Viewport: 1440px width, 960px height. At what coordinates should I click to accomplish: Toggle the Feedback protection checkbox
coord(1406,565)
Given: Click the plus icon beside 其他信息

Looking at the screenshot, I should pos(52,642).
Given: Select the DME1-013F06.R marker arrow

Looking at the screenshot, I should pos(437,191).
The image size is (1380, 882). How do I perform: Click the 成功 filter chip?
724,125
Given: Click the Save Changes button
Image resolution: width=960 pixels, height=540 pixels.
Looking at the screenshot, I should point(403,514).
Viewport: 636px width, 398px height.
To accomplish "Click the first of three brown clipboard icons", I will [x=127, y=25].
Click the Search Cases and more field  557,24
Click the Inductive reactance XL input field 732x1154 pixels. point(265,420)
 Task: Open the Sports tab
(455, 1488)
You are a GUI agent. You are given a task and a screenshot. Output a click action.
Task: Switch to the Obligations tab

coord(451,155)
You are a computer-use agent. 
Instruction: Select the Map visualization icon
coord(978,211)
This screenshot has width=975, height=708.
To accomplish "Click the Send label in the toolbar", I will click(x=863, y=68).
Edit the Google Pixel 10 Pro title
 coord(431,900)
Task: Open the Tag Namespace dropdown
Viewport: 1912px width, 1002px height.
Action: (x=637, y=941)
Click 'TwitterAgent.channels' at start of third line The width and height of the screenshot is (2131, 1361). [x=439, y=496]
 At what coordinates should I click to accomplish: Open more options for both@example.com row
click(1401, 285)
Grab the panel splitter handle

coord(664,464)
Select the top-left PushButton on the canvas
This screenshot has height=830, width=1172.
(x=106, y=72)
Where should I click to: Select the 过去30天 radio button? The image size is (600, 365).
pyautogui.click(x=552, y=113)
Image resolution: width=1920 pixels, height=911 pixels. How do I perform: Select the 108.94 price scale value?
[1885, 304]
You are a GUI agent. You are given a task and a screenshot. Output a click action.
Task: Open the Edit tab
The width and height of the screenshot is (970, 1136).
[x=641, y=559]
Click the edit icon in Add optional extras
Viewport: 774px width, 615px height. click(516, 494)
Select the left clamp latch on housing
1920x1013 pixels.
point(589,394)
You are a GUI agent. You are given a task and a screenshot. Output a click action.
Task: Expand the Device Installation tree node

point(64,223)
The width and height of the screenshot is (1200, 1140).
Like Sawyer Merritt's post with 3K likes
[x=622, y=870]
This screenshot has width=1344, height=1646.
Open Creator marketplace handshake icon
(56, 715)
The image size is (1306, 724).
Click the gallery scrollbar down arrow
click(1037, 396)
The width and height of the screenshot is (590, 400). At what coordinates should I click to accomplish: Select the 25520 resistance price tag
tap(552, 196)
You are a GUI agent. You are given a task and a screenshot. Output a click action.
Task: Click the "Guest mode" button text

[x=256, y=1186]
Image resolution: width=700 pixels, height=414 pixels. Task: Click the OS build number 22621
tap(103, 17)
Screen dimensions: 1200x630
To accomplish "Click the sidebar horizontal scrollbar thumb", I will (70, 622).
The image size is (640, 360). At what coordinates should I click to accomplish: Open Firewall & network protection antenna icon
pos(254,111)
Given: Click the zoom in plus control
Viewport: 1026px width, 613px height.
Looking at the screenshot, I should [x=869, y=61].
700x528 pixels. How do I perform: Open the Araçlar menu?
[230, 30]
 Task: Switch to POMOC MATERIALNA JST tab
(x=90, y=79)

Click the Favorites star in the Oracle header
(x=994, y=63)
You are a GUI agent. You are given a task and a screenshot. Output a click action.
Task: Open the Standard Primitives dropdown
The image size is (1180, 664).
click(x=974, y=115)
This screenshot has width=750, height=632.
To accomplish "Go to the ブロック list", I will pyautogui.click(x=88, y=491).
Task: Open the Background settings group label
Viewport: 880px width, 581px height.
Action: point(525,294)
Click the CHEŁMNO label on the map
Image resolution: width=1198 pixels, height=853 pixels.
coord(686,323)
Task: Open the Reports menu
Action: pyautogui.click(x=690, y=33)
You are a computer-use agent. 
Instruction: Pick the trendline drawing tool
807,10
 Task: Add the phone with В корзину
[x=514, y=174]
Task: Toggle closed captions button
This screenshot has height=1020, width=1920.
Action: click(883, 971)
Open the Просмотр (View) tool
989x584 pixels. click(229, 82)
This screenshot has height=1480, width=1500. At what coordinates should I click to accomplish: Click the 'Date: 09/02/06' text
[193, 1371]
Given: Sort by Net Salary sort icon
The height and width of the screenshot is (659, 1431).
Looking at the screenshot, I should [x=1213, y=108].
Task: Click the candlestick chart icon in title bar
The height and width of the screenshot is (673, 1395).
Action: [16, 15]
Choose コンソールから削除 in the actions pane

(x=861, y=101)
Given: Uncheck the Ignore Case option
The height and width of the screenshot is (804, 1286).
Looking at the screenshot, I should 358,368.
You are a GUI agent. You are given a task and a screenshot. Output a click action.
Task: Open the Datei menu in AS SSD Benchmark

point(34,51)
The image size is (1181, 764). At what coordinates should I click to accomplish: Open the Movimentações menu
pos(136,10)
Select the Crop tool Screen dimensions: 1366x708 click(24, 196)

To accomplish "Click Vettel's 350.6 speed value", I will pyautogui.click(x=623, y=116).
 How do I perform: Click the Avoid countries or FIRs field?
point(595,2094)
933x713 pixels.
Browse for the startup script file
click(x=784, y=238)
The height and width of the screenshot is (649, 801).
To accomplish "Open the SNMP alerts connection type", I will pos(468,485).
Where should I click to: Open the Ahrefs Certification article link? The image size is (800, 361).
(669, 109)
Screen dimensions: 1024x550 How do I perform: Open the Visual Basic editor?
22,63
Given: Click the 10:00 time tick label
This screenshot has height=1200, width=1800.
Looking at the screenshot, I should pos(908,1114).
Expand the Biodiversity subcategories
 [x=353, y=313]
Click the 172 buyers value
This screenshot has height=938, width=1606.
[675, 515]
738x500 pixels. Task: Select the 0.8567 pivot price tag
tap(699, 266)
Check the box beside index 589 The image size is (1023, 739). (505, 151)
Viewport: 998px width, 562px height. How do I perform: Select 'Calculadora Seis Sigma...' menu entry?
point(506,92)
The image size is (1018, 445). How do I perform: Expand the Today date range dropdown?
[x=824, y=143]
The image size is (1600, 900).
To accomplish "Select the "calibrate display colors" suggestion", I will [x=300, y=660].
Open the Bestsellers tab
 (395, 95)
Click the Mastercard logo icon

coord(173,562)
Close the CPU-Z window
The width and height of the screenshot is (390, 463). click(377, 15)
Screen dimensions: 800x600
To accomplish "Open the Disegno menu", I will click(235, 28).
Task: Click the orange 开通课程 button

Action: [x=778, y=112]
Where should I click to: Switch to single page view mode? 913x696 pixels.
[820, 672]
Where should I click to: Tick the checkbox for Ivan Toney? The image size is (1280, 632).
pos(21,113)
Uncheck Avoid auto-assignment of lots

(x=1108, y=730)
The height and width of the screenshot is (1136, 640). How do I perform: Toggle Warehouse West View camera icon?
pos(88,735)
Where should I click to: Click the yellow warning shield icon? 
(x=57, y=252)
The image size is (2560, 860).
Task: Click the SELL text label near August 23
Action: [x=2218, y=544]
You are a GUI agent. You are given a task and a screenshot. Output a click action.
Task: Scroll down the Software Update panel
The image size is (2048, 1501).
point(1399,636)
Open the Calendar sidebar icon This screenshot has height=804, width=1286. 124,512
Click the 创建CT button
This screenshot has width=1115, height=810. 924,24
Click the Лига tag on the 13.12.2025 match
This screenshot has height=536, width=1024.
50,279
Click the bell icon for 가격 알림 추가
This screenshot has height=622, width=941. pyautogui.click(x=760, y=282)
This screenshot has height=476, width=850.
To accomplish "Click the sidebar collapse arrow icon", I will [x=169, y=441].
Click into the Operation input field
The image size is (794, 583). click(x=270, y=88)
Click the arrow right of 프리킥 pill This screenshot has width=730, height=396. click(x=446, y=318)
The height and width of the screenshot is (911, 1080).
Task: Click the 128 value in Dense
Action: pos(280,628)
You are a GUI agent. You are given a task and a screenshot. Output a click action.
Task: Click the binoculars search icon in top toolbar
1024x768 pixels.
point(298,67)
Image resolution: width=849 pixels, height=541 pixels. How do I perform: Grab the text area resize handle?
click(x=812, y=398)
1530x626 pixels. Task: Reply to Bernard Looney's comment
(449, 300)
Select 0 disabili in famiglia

□ □ □ □ □ □ □

= PROBLEM REQUIREMENTS =
Every line of the listing that includes "toolbar" must be shown.

= ANSWER AREA =
To accomplish "Click the Send label in the toolbar", I will click(x=863, y=68).
Task: Click the binoculars search icon in top toolbar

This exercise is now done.